### Problem details
Beginning at the line containing "Task: Uncheck the Satker (kdsatker) checkbox", repeat each line below exactly up to and including the line containing "Where should I". Do not repeat the pictures.

---------- Task data

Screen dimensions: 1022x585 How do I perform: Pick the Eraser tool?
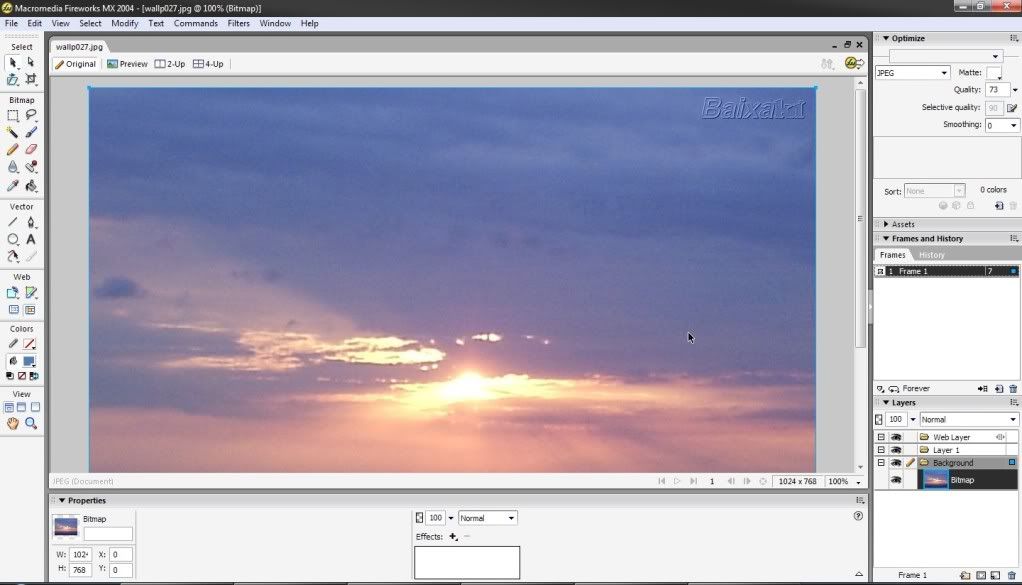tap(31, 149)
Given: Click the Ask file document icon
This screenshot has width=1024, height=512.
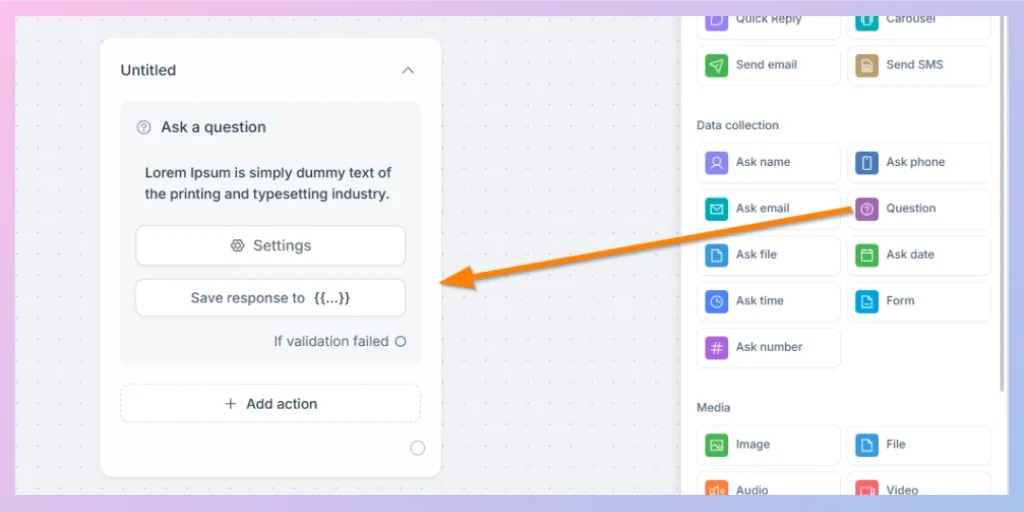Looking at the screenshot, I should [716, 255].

--------------------
---------- Task data

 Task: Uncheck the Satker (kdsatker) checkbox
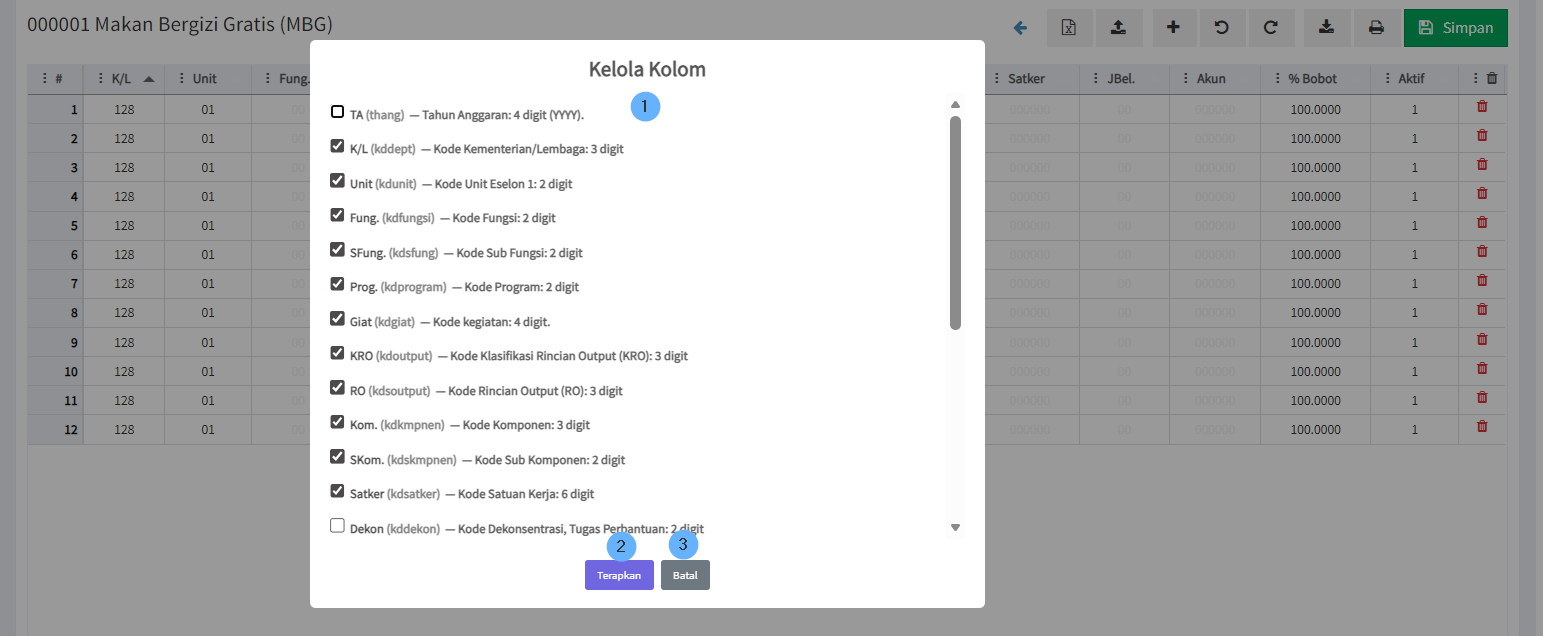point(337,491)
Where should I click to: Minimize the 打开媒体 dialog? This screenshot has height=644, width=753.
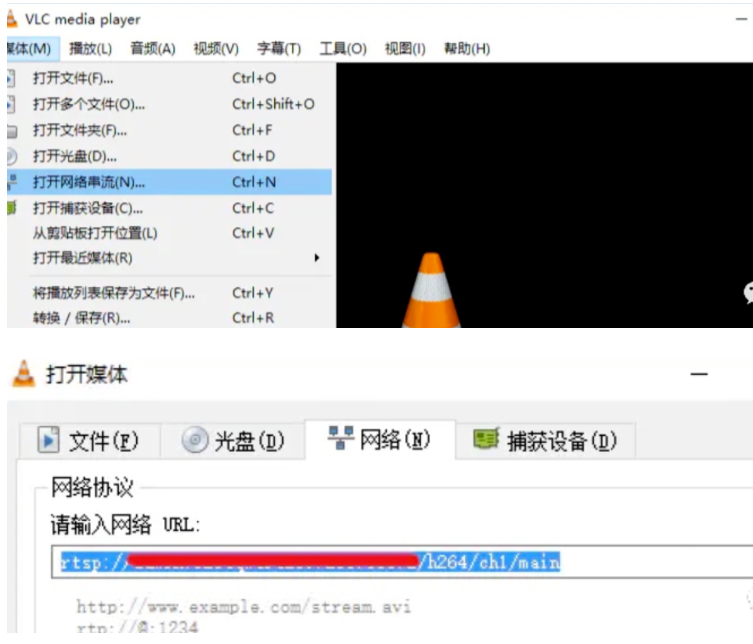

--------------------

### Task output
 Task: Uncheck the Satker (kdsatker) checkbox
point(337,491)
Where should I click to: Minimize the 打开媒体 dialog? This screenshot has height=644, width=753.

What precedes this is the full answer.